In contrast, the second block uses the real training data, in this case, other features, such as HIGH, LOW, OPEN, and COUNT, except the closing price (CLOSE) since the model will forecast later, as the initial input.

For this reason, the generator model for stock forecasting acts as a model to predict the closing price of the next date from the stock data of previous dates. In contrast, the generator model for image generation employs a random matrix as an input, and attempts to generate an output close to the real output without having a foundation knowledge or existing features from the real images fed to the model as the initial point.

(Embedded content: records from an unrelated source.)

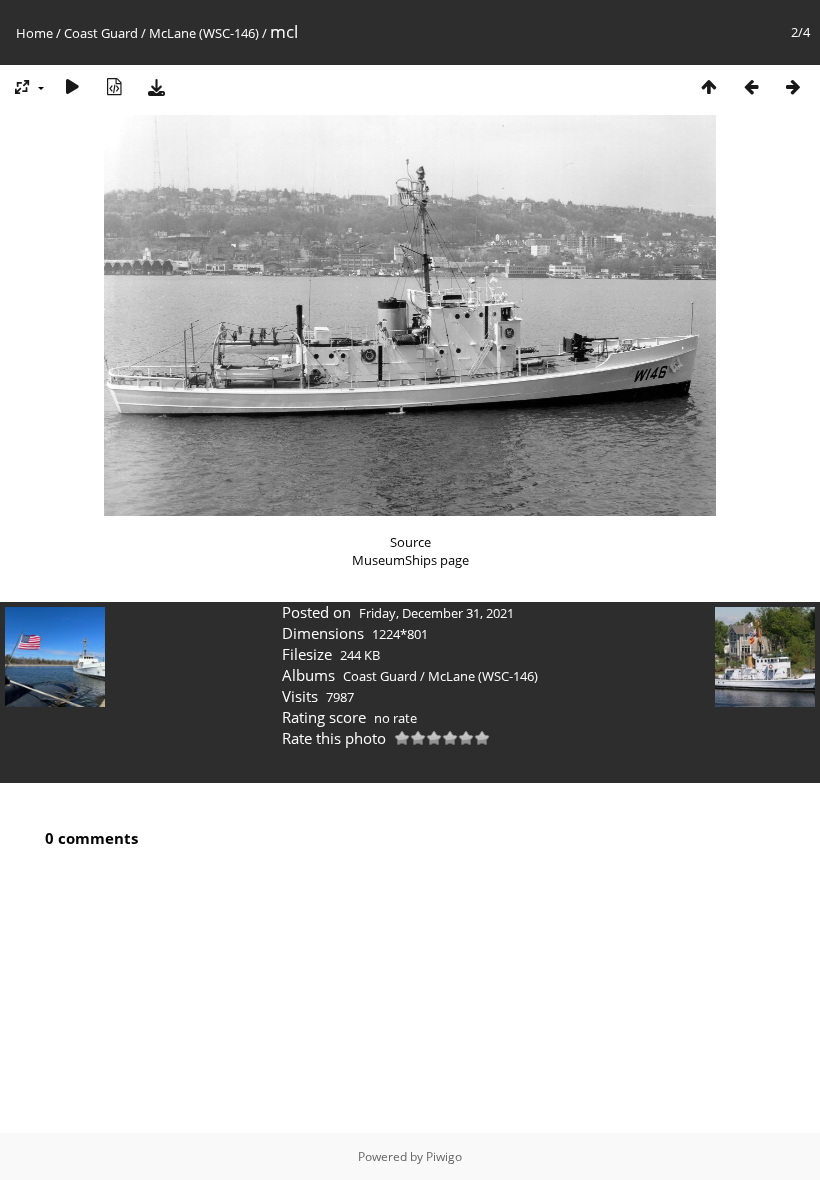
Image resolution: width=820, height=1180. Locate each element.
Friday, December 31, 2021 (436, 613)
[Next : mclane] (793, 86)
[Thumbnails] (709, 86)
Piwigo (444, 1156)
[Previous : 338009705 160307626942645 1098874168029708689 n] (751, 86)
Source (410, 542)
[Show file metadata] (114, 86)
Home (34, 33)
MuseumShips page (410, 560)
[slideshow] (72, 86)
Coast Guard (101, 33)
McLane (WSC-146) (204, 33)
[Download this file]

As mentioned above, the GAN model is a competition between two models to achieve their objective function (minimizing generator loss and maximizing discriminator loss). The generator has to predict/generate the output to fool the discriminator, while the discriminator must not be fooled by its opponent. Therefore, it can expand to a broad range of implementations.

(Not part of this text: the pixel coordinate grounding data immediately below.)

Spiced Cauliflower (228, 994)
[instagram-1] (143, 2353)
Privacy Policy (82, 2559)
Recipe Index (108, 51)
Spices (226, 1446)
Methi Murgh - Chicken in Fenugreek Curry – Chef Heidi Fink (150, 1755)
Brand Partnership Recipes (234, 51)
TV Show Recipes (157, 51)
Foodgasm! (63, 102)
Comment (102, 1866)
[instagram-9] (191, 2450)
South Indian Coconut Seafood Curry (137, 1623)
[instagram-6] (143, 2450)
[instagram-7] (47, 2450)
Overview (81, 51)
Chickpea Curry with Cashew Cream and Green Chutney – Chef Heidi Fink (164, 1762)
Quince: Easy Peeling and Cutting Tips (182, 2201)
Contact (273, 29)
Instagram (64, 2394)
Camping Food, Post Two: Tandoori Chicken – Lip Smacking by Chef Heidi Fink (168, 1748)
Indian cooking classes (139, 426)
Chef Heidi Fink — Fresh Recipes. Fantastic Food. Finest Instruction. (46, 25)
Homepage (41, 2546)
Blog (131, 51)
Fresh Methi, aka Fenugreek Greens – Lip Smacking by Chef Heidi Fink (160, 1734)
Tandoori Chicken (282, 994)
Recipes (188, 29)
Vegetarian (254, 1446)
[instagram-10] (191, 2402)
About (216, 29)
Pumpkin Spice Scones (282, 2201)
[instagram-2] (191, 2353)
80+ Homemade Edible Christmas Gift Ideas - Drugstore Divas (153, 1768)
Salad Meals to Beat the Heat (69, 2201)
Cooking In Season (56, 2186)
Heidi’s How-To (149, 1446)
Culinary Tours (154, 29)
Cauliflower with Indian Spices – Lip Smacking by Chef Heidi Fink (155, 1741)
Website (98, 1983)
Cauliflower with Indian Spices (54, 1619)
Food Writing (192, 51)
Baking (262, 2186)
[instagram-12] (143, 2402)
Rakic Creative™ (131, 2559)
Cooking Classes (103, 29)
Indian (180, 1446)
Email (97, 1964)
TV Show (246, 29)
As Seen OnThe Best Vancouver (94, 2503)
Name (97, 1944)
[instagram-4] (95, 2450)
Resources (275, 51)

I wrote this blog post mainly because I will shift my research interest from time series forecasting to another research area. I want to leave what I have studied so far for further review.
I have uploaded my code, report, and presentation at the end of my blog in this repository. You can take a look at it.
Thank you for reading.
REFERENCE
[1] H. Lin, C. Chen, G. Huang, and A. Jafari, “Stock price prediction using Generative Adversarial Networks”, Journal of Computer Science, vol. 17, no. 3, pp. 188–196, 2021.